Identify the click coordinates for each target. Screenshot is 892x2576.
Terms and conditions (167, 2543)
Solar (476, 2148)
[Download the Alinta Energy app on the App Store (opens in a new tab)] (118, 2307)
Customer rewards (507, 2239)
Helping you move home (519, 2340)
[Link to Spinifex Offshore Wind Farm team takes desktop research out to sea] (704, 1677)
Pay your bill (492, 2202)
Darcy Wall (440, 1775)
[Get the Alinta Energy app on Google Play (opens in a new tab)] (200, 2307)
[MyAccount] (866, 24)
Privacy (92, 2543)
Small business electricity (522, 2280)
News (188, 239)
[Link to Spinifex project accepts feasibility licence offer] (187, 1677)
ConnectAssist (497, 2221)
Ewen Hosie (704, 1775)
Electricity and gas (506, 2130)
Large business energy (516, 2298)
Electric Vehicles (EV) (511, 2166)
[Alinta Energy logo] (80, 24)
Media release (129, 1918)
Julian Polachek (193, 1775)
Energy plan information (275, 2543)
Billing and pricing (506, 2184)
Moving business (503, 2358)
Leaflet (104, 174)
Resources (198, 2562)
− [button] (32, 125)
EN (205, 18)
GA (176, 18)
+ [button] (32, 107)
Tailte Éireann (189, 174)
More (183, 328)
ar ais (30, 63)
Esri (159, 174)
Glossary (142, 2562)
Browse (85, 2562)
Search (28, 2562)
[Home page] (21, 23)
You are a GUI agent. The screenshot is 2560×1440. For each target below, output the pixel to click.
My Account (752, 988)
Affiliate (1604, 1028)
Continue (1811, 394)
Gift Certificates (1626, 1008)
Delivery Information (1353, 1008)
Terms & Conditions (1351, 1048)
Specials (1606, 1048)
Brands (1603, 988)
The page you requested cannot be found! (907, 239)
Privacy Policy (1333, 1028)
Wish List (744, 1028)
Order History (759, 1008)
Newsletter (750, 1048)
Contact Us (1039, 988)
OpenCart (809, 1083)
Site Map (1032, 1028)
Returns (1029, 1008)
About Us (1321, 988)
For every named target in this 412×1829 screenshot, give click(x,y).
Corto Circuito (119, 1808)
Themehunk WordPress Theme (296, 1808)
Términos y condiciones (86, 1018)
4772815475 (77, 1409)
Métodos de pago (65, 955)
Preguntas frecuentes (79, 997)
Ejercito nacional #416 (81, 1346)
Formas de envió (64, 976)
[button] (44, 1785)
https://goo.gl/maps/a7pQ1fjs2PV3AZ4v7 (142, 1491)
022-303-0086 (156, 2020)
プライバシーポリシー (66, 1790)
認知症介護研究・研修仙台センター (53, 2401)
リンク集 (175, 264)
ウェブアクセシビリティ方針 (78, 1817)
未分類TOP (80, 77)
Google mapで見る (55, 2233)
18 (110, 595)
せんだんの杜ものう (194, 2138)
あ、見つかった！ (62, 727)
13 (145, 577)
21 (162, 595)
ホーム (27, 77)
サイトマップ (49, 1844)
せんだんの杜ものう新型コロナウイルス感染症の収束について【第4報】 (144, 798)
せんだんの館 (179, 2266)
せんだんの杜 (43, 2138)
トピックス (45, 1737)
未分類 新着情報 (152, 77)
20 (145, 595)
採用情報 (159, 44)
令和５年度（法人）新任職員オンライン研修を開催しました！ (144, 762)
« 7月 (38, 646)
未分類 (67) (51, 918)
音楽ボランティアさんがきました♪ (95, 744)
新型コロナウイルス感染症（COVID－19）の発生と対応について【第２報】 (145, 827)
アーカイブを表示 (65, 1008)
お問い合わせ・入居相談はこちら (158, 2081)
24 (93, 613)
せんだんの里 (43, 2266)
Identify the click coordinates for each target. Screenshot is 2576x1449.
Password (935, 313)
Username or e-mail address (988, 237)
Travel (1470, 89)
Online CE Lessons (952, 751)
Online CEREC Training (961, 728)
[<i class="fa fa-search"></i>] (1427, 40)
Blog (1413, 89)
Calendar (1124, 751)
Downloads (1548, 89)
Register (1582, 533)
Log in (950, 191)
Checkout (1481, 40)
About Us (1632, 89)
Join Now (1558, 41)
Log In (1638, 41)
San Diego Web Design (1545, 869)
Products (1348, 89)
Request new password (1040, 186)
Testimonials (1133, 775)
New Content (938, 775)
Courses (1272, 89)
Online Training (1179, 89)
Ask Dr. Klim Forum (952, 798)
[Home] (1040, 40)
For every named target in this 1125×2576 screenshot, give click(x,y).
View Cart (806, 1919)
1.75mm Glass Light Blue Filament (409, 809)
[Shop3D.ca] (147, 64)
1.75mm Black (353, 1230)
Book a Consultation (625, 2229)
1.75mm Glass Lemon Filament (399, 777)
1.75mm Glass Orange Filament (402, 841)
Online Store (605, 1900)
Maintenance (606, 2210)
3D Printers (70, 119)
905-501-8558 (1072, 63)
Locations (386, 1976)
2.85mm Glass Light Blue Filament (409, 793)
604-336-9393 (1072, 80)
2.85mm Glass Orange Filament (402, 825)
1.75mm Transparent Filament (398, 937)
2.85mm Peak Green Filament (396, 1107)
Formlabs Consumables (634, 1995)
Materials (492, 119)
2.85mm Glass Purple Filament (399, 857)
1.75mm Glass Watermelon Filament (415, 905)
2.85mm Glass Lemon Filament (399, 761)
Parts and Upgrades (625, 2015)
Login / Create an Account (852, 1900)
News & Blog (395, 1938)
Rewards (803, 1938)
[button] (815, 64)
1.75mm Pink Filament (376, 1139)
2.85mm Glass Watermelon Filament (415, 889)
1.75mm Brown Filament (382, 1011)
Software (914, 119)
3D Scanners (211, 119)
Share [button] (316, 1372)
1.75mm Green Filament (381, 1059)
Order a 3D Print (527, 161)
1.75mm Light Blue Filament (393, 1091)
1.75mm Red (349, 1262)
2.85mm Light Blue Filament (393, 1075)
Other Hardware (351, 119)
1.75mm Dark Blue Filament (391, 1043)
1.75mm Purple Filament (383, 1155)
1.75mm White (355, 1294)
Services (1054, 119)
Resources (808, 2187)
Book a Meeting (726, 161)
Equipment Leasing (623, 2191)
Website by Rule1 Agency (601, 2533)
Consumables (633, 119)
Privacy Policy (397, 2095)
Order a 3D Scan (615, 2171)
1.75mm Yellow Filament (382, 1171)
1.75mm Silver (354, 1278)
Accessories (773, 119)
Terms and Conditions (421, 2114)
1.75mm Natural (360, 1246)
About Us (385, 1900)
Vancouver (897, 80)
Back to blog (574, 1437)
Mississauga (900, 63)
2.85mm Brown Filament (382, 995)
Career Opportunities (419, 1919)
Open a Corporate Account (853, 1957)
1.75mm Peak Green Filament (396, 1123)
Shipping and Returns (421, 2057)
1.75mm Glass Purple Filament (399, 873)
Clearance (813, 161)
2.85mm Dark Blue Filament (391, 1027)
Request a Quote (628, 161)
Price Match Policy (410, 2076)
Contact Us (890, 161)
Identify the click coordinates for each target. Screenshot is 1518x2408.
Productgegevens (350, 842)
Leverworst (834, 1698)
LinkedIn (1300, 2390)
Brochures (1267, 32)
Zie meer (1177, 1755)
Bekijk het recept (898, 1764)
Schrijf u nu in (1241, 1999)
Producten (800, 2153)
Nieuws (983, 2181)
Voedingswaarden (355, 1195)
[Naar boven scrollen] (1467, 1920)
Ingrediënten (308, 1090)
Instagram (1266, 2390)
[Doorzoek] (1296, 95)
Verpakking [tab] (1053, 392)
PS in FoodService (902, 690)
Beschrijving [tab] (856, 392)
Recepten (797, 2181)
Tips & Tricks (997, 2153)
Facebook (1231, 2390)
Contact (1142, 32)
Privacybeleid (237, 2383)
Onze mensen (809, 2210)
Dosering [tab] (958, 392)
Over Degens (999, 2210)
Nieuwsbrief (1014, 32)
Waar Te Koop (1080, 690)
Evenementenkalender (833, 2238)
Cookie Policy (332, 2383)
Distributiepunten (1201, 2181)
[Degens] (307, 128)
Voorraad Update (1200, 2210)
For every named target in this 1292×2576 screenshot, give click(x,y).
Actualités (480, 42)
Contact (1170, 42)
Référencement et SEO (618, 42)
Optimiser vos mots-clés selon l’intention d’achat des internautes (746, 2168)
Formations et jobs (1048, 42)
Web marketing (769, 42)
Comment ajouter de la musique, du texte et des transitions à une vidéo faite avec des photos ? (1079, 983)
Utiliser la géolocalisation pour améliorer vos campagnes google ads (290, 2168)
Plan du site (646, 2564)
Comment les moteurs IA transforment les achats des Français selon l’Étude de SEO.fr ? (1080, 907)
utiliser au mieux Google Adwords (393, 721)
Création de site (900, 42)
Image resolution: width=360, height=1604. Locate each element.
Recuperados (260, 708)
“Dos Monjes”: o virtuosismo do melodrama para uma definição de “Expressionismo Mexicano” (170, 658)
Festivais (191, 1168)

------------

Above are some records; copy exactly the lines from the one with "Accessories (773, 119)" through the one with "Zie meer (1177, 1755)", both included, and no others.

PROBLEM SOLUTION:
Accessories (773, 119)
Terms and Conditions (421, 2114)
1.75mm Natural (360, 1246)
About Us (385, 1900)
Vancouver (897, 80)
Back to blog (574, 1437)
Mississauga (900, 63)
2.85mm Brown Filament (382, 995)
Career Opportunities (419, 1919)
Open a Corporate Account (853, 1957)
1.75mm Peak Green Filament (396, 1123)
Shipping and Returns (421, 2057)
1.75mm Glass Purple Filament (399, 873)
Clearance (813, 161)
2.85mm Dark Blue Filament (391, 1027)
Request a Quote (628, 161)
Price Match Policy (410, 2076)
Contact Us (890, 161)
Identify the click coordinates for each target. Screenshot is 1518x2408.
Productgegevens (350, 842)
Leverworst (834, 1698)
LinkedIn (1300, 2390)
Brochures (1267, 32)
Zie meer (1177, 1755)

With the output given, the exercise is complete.